**What the task requires:** Repeat the records below line by line, exactly, finishing on the line that contains "Screen dimensions: 1125x560".

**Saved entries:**
== == ==

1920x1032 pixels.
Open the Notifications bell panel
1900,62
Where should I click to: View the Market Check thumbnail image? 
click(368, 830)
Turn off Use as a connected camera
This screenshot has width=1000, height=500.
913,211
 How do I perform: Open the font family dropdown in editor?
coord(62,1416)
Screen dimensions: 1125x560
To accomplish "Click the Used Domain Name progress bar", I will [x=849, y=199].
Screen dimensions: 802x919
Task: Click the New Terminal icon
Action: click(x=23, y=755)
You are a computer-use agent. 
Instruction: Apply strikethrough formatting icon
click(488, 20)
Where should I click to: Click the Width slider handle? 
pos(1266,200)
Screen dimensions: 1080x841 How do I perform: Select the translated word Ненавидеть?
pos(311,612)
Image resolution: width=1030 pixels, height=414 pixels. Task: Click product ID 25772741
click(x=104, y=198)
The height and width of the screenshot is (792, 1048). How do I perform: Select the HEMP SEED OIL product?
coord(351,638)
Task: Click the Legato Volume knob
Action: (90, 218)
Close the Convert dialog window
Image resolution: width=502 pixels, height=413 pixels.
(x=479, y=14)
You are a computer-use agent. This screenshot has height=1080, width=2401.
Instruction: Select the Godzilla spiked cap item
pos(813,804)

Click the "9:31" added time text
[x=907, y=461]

== == ==

**Result:**
1920x1032 pixels.
Open the Notifications bell panel
1900,62
Where should I click to: View the Market Check thumbnail image? 
click(368, 830)
Turn off Use as a connected camera
This screenshot has width=1000, height=500.
913,211
 How do I perform: Open the font family dropdown in editor?
coord(62,1416)
Screen dimensions: 1125x560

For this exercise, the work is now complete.